▶ [Task prompt] From the records below, count the lines containing the word "arrows" and give only that number.

[Saved entries]
Start of Block

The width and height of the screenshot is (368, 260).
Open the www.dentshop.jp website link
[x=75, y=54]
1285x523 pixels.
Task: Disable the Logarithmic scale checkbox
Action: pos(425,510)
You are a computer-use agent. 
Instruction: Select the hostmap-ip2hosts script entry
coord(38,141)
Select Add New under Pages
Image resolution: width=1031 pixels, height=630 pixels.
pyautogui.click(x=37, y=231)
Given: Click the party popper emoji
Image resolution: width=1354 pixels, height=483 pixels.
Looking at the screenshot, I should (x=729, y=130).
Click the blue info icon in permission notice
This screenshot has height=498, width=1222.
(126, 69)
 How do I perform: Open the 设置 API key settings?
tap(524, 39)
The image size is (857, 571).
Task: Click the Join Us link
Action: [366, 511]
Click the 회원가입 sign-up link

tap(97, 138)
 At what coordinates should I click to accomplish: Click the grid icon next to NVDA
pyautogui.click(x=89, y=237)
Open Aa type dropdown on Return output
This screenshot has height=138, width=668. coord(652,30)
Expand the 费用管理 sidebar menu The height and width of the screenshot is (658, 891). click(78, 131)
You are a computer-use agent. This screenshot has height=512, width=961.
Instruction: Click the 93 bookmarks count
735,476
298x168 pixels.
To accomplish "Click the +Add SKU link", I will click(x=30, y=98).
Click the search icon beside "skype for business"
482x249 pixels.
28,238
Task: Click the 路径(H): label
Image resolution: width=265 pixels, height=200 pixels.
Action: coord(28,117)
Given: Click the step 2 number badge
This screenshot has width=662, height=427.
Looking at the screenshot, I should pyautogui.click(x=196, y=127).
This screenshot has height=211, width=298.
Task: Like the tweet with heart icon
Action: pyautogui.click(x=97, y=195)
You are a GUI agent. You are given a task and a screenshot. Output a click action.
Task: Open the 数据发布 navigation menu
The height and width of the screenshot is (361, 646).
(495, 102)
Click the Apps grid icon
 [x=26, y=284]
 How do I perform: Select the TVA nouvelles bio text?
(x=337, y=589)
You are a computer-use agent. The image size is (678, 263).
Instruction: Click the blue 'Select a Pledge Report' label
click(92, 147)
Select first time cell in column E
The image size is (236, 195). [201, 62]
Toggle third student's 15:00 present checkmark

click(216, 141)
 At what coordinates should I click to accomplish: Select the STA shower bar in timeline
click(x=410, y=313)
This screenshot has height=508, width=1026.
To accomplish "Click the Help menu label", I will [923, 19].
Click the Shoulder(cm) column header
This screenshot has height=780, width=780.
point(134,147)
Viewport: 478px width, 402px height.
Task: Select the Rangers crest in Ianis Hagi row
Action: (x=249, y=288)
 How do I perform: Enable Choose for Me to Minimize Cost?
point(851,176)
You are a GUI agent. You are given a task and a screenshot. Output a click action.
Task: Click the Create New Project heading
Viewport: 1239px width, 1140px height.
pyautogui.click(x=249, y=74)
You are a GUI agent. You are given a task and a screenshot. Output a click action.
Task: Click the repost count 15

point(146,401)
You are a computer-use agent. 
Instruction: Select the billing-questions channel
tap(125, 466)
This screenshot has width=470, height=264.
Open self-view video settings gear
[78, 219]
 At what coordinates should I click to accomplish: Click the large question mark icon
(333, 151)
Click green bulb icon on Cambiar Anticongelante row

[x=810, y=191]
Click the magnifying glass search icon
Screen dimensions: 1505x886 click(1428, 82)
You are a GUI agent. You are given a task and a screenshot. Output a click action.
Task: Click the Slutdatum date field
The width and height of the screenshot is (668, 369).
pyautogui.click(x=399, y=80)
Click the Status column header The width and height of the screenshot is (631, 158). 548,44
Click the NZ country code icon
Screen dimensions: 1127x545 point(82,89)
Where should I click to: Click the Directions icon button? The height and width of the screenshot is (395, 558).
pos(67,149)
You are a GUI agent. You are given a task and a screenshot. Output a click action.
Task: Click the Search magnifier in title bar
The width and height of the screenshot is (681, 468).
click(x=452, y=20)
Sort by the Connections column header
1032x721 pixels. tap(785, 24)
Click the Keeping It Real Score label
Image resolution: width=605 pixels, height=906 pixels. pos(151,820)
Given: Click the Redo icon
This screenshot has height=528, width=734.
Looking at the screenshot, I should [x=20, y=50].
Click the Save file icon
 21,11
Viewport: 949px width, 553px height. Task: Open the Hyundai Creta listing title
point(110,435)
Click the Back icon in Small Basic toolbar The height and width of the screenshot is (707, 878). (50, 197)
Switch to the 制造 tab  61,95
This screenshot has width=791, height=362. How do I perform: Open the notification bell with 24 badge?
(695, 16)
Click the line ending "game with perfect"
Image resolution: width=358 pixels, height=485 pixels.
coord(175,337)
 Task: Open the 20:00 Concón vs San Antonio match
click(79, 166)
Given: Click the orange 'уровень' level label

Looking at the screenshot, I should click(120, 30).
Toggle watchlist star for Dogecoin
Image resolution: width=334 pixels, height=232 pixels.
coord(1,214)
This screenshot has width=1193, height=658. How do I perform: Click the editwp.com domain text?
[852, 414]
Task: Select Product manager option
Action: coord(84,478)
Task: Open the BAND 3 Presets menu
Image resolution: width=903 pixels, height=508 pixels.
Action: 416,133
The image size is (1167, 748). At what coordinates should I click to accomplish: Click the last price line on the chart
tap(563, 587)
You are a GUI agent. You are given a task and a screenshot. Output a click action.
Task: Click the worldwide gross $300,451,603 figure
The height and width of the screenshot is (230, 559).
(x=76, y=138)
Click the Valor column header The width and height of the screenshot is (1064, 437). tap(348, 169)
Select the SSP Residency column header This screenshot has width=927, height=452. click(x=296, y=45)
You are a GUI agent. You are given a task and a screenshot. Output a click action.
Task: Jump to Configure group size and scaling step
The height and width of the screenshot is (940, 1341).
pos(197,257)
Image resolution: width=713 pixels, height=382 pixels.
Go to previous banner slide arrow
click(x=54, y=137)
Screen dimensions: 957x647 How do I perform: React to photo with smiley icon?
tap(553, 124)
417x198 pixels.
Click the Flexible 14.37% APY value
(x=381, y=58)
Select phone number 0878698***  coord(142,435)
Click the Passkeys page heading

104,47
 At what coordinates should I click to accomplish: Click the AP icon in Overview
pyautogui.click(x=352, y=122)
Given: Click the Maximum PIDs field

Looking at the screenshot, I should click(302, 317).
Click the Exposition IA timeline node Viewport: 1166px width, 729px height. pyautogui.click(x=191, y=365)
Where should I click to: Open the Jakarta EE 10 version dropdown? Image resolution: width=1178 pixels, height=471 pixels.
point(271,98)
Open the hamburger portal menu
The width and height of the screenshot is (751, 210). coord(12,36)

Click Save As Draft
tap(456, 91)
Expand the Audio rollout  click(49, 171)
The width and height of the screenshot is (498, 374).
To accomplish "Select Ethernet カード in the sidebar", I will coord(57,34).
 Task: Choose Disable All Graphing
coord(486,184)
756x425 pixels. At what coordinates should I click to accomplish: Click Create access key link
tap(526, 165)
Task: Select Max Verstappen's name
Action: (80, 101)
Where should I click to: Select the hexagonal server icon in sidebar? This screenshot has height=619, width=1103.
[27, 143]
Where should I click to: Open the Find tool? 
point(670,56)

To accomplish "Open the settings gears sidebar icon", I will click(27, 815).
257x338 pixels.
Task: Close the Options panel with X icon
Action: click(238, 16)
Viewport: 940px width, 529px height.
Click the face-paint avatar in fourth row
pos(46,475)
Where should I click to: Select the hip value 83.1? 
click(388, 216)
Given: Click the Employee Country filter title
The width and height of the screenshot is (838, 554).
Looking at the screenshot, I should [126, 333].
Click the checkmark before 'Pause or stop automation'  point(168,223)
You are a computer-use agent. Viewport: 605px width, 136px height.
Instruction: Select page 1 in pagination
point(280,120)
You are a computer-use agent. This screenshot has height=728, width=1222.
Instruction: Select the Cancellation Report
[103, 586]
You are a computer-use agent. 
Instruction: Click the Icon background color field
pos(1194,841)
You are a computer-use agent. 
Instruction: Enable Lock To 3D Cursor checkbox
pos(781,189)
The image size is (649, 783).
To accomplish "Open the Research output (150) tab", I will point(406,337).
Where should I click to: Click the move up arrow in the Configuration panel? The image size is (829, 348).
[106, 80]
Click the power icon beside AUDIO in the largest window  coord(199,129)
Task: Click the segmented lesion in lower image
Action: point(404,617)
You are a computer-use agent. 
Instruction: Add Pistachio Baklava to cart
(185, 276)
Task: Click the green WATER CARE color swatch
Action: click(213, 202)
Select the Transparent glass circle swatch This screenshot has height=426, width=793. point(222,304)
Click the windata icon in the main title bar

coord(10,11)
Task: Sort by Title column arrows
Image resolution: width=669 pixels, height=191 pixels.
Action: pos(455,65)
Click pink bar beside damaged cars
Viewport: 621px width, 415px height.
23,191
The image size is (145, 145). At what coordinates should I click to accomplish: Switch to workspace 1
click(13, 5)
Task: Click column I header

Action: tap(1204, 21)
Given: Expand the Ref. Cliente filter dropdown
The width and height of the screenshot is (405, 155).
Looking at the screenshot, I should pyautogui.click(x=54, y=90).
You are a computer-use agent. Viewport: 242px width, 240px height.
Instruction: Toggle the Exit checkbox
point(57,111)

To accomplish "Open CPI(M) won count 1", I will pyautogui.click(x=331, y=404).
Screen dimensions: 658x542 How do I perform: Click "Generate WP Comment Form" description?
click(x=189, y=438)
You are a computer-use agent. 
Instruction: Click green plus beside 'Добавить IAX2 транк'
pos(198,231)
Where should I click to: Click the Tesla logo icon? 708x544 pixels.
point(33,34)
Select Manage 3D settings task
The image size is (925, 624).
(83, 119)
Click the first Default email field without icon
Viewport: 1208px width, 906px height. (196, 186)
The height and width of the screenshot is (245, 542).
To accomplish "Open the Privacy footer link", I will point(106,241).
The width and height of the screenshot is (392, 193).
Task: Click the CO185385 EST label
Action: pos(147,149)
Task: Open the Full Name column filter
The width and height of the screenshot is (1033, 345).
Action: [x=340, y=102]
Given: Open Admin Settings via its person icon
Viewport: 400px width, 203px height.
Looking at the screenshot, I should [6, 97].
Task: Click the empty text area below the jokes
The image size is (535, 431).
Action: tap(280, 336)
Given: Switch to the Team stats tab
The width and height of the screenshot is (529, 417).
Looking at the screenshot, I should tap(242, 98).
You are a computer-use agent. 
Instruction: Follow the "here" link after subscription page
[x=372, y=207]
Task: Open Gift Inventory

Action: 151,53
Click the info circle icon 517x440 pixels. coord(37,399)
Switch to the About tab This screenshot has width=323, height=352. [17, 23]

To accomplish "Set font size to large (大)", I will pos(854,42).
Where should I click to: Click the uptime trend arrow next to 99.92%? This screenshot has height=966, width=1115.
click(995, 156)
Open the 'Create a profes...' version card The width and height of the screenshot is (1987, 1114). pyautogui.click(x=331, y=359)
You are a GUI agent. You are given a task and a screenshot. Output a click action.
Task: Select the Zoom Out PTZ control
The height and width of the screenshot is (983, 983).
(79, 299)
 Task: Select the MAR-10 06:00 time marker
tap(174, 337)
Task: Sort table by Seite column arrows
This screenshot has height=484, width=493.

End of Block

▶ [Response] 2